Thankfully there is some positivity puncturing the doom and gloom: “I am hopeful that
more people are taking more of an interest,” Lizzie says, “A lot of companies who build the footings and the walls for gardens in new builds are offering to leave a gap in the wall for the hedgehogs – it’s your choice as a purchaser whether you want it. Things like that are really good and on the rise, but everyone needs to be on the same page for it to work. “A lot of people think that someone else is doing something so they don’t have to, but actually everyone could do a bit to make it a lot easier – for hedgehogs and our wildlife in general.”

There’s a hog outside in daylight. It’s probably fine though, isn’t it? “No, it’s not,” Lizzie says, “Most people find them and put them back under a bush, when in fact the hog is most probably unwell with an illness that could prove fatal. If you don’t know what to do, please phone a wildlife rehabilitation centre and get proper information, as opposed to getting involved in arguments, or taking advice from people giving out dangerous, wrong information online.

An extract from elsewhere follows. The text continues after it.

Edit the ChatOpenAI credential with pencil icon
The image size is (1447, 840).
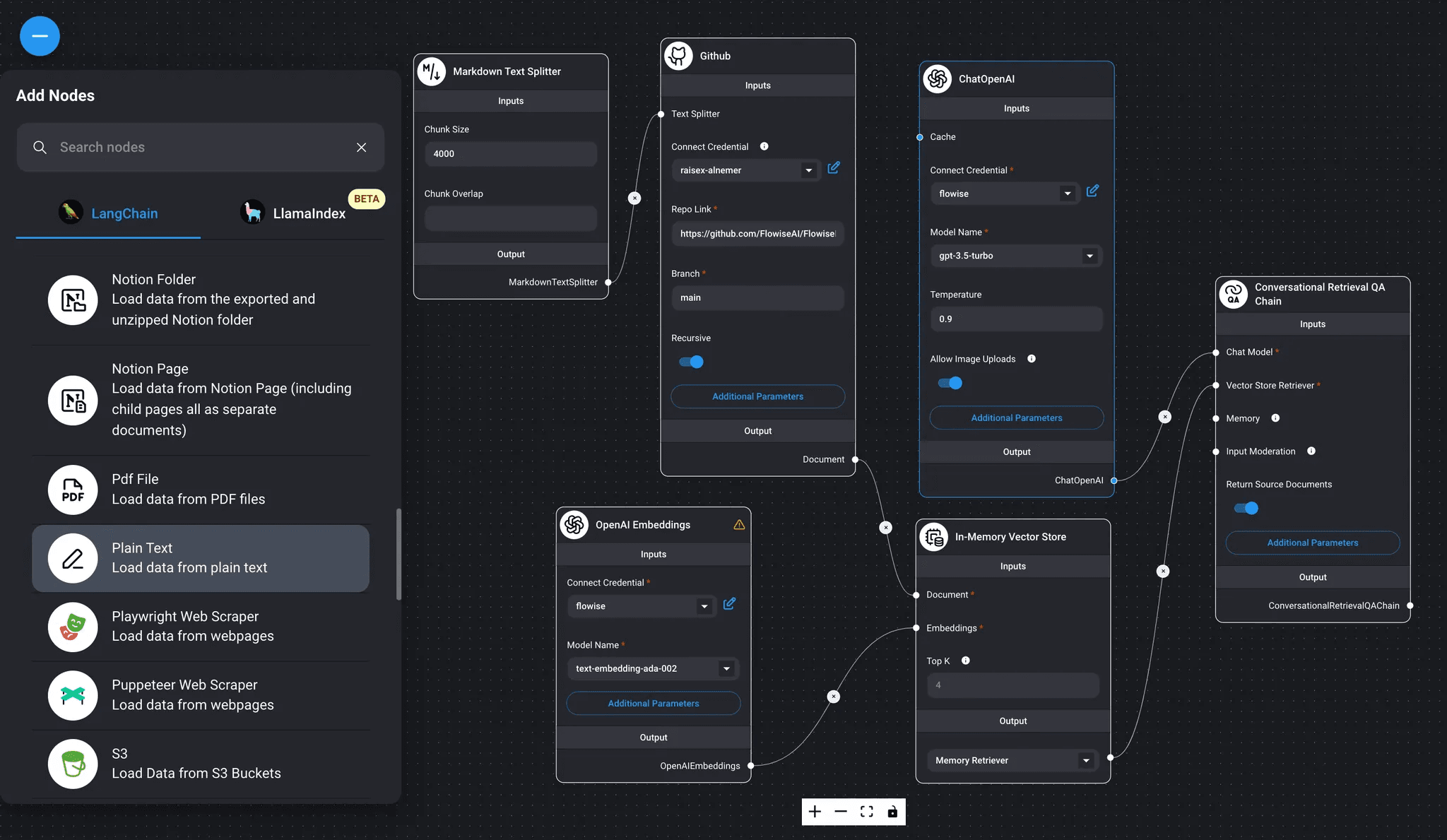tap(1092, 191)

There is a hog in my garden – what should I feed it? “Please don’t feed them bread and milk, which is terrible for them, and don’t feed them dried mealworms; they contain a really high level of phosphate which stops them absorbing calcium, which gives them brittle bone disease, which is lethal and awful. “Instead, you can feed them Calci Worms as a replacement,” Lizzie advises, “They contain a balanced level of phosphate and calcium, which is not harmful. They taste the same, but are just a little bit chunkier and fatter. The best thing to feed them is hedgehog dry biscuits for their teeth and poultry in jelly for the smaller ones.”

We don’t have hogs where I live… “Grab yourself a cheap wildlife camera, which you can get on well known shopping sites for as little as £20 or £30. They are infrared and can be linked to your phone. You’ll be amazed by what is in your garden. Hedgehogs are out there, but they are nocturnal and elusive, they don’t want to be seen. Just because you haven’t seen one, it doesn’t mean that they aren’t there.”